An FBXW7-ZEB2 axis links EMT and tumour microenvironment to promote colorectal cancer stem cells and chemoresistance

Affiliations

An FBXW7-ZEB2 axis links EMT and tumour microenvironment to promote colorectal cancer stem cells and chemoresistance

Ningning Li et al. Oncogenesis. .

Abstract

Colorectal cancer (CRC) patients develop recurrence after chemotherapy owing to the survival of stem cell-like cells referred to as cancer stem-like cells (CSCs). The origin of CSCs is linked to the epithelial-mesenchymal transition (EMT) process. Currently, it remains poorly understood how EMT programmes enable CSCs residing in the tumour microenvironment to escape the effects of chemotherapy. This study identifies a key molecular pathway that is responsible for the formation of drug-resistant CSC populations.
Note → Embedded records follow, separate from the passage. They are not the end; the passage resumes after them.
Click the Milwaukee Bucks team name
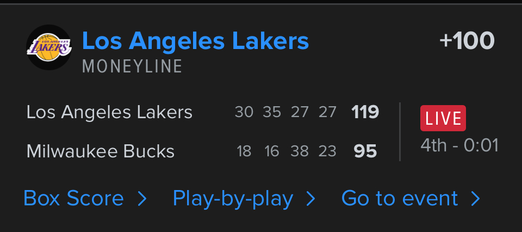Viewport: 522px width, 232px height. (101, 151)
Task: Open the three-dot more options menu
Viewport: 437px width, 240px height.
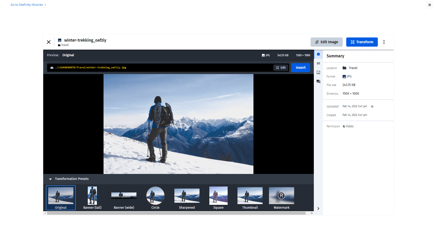Action: (x=384, y=42)
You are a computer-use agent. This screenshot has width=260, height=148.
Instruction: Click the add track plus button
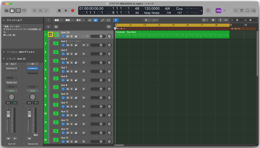pyautogui.click(x=48, y=27)
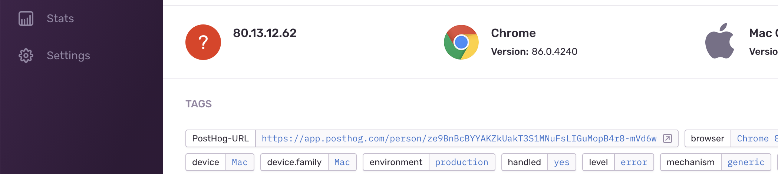The image size is (778, 174).
Task: Click the Apple logo icon
Action: pos(719,41)
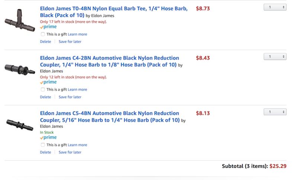Image resolution: width=297 pixels, height=180 pixels.
Task: Delete the C5-4BN coupler from cart
Action: click(x=45, y=152)
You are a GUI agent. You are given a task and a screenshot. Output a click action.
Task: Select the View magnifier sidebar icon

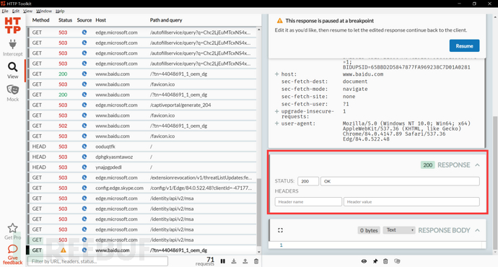click(13, 71)

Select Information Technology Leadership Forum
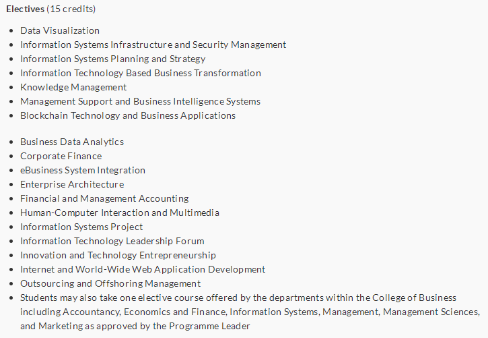(x=112, y=241)
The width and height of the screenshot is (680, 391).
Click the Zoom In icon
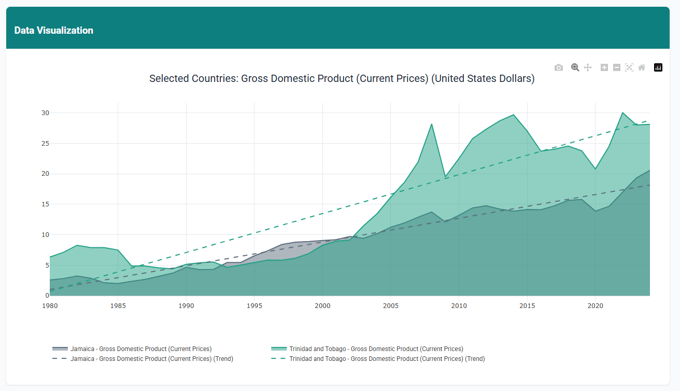(x=604, y=67)
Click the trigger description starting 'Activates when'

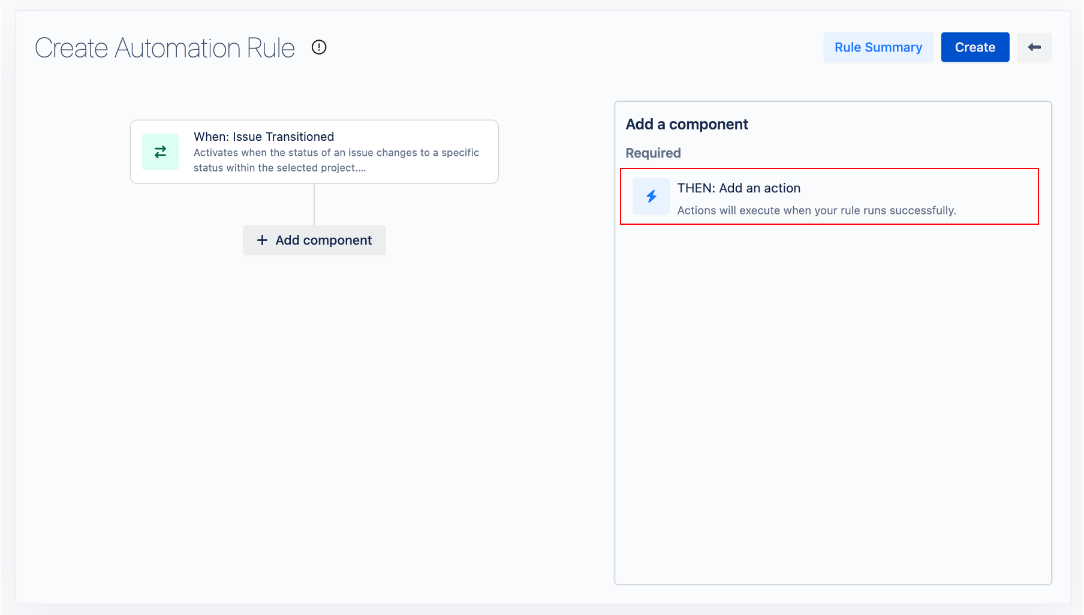click(336, 160)
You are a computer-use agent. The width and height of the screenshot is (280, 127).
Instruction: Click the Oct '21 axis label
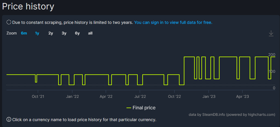coord(38,96)
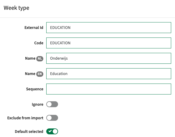Click the English name field with Education
The height and width of the screenshot is (137, 175).
pyautogui.click(x=109, y=74)
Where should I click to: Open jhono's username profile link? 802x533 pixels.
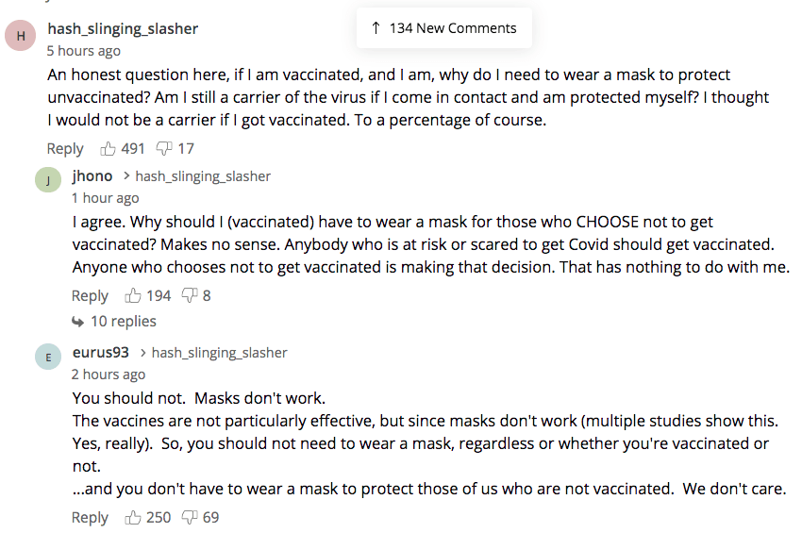point(92,175)
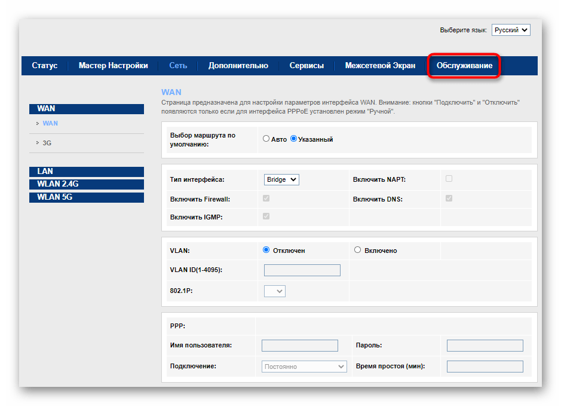Open the WLAN 5G sidebar section
Screen dimensions: 561x406
click(x=87, y=197)
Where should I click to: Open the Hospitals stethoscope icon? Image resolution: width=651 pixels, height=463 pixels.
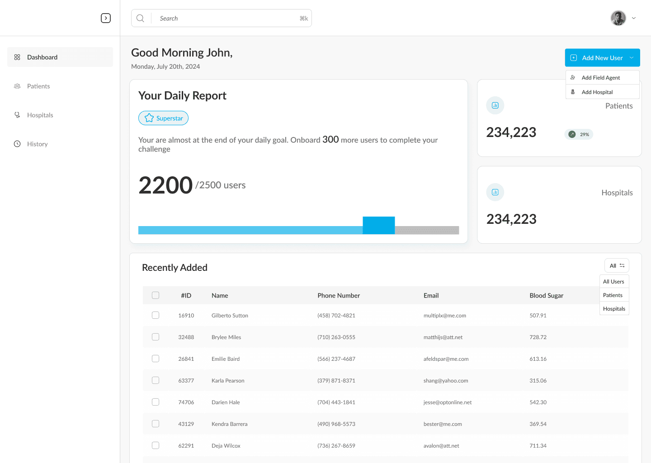17,115
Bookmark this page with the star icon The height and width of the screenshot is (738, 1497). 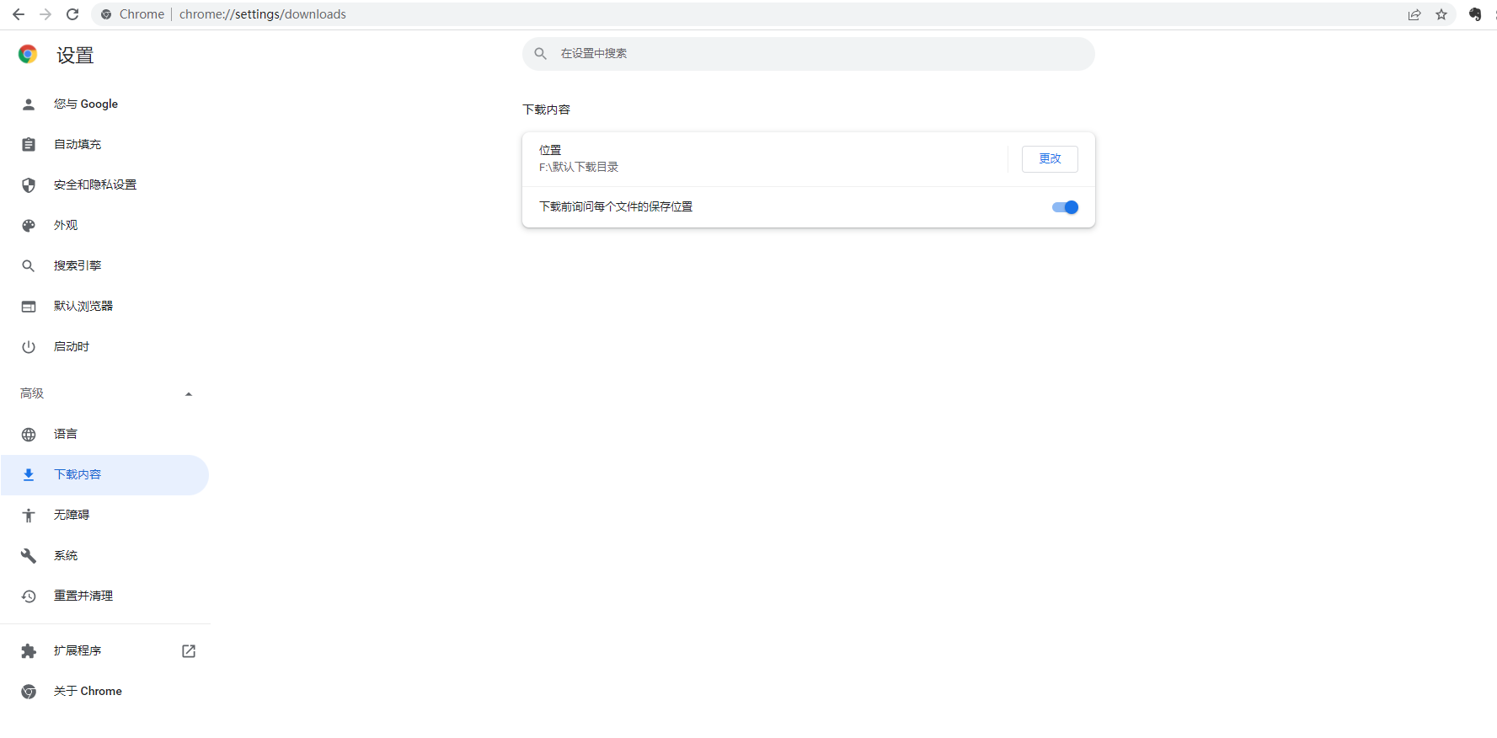coord(1441,14)
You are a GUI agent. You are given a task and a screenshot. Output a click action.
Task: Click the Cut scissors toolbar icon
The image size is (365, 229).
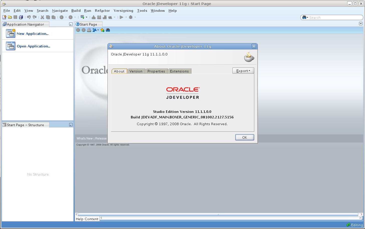[42, 17]
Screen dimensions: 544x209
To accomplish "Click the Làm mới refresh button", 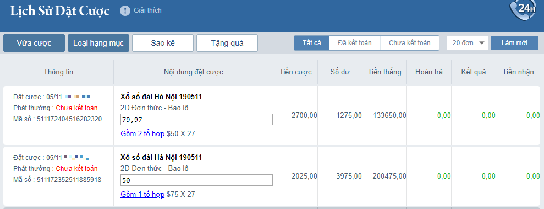I will coord(514,43).

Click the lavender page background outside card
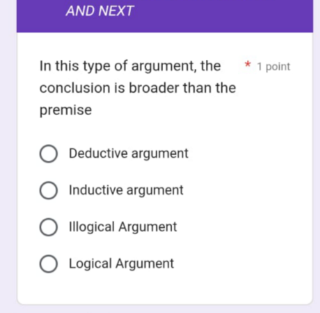coord(8,163)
Using a modified yeast-2-hybrid system and 2D gel-based proteomics methods, we show that the E3-ubiquitin ligase FBXW7 directly binds and degrades the EMT-inducing transcription factor ZEB2 in a phosphorylation-dependent manner. Loss of FBXW7 induces an EMT that can be effectively reversed by knockdown of ZEB2. The FBXW7-ZEB2 axis regulates such important cancer cell features, as stemness/dedifferentiation, chemoresistance and cell migration in vitro, ex vivo and in animal models of metastasis. High expression of ZEB2 in cancer tissues defines the reduced ZEB2 expression in the cancer-associated stroma in patients and in murine intestinal organoids, demonstrating a tumour-stromal crosstalk that modulates a niche and EMT activation. Our study thus uncovers a new molecular mechanism, by which the CRC cells display differences in resistance to chemotherapy and metastatic potential.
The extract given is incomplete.